Su intención era buena; buena es la que lio. Ya sabemos que el camino al infierno está empedrado con buenas intenciones… El americano de origen polaco Leo Gerstenzang es el inventor de un producto formidable y odioso a un tiempo: los bastoncillos ecológicos ¿para oídos?

bastoncillos de algodón

Muchas anécdotas nos cuentan cómo ocurrió el hecho. Una de ellas relata lo sucedido en el baño de su casa, un buen día de 1923. Leo observaba cómo su mujer, Ziuta, se las ingeniaba para armar un invento casero fijando un lóbulo de algodón sobre el extremo de una varilla de madera. Acto seguido limpió los oídos de su bebé con tal artilugio.

Horrorizado por que la madera pudiera astillarse en el oído del pequeño, o peor, por que la pieza de algodón se soltase y quedase atrapada en el canal, Leo decidió que iba a investigar el asunto. Quería inventar algo más seguro. Y lo hizo. Creó el primer bastoncillo de algodón.

Los primeros hisopos eran ecológicos…

No deja de ser curiosa esta anécdota porque, irónicamente, los primeros hisopos para los oídos ya eran ecológicos. En efecto, si nos olvidamos de momento del pegamento, el cuerpo del objeto era de madera y la bolita absorbente, de algodón. No obstante, el diseño del producto pronto iba a cambiar, como veremos más adelante (desde el punto de vista ecológico, para peor).

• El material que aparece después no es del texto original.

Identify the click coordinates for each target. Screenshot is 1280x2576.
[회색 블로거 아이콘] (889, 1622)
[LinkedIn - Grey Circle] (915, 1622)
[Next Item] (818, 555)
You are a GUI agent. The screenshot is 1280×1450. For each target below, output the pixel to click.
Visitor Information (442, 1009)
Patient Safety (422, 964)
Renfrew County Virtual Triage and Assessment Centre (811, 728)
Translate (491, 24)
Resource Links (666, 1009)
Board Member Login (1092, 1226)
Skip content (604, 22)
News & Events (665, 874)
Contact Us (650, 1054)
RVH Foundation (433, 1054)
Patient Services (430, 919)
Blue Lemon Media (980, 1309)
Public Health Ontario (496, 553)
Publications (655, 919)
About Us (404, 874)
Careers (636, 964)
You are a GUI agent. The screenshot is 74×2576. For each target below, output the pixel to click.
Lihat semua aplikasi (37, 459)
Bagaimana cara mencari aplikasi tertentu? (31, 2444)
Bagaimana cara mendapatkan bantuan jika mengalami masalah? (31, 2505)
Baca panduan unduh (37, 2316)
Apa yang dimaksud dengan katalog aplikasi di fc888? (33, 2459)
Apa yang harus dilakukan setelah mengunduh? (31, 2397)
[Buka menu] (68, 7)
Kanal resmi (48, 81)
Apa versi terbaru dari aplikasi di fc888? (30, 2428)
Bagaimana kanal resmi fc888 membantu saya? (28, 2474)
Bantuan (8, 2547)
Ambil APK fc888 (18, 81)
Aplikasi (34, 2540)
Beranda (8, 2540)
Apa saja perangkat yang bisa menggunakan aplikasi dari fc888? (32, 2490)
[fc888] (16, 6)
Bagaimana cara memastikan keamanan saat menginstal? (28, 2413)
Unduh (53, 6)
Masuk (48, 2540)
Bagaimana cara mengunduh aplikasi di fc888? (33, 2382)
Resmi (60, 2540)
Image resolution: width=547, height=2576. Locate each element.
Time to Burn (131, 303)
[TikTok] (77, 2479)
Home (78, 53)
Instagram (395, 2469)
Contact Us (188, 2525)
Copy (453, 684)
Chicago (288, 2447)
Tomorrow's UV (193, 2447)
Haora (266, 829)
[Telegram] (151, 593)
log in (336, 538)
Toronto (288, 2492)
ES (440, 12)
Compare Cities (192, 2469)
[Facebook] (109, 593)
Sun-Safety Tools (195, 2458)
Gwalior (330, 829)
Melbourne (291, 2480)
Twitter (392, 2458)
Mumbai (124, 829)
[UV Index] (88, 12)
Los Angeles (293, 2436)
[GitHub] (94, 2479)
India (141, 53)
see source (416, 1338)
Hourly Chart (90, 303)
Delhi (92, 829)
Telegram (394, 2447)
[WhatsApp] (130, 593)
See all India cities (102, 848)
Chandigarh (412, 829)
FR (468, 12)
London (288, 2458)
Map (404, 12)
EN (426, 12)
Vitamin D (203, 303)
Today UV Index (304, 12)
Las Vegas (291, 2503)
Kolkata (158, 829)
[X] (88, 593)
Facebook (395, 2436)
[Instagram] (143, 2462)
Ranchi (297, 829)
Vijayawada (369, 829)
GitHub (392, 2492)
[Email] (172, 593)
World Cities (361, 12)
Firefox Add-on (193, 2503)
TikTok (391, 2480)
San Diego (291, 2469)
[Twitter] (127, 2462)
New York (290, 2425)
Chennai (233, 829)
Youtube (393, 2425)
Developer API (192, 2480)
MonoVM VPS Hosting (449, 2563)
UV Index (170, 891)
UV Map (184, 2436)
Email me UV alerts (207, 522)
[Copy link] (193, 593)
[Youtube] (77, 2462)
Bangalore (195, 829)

Pero antes de ver cómo y por qué se llegó al plástico, es interesante que nos hagamos otra pregunta. ¿Por qué llamamos hisopos a los bastoncillos de los oídos? ¿De dónde viene este nombre? ¿Acaso es un bálsamo? ¿Un peligroso bicho que quiere mordernos? No lo hará. Pero, al igual que la mirra, tiene propiedades medicinales.

La planta del hisopo

La palabra hisopo viene del griego hýssōpos, que a su vez viene del hebreo ēzōb. En la primera acepción del diccionario, un hisopo es:

…una planta muy olorosa de la familia de las labiadas, con tallos leñosos de 40 a 50 cm de altura, derechos y poblados de hojas lanceoladas […] planta muy común, que ha tenido alguna aplicación en medicina y perfumería

DEFINICIÓN DE HISOPO DEL DRAE

Hay que añadir que esta planta herbácea, el Hyssopus officinalis, es nativa de Europa meriodinal, el Medio Oriente y la costa del mar Caspio. Y que en Medicina se usa por sus propiedades antisépticas, antitusivas y expectorantes.

hisopo
Arbusto Hyssopus officinalis. Foto: Holger Casselmann

El aspersorio hisopo

Así que, en efecto, podemos decir que el arbusto mencionado es sin duda un hisopo ecológico. Y lo más sorprendente es con tal planta aromática se fabricaba un artilugio llamado o de igual manera, o por este extraño nombre: aspersorio. Este aspersorio es un ‘útil que sirve para asperjar agua’ y que, en su forma primitiva, no es más que un ramillete del citado arbusto.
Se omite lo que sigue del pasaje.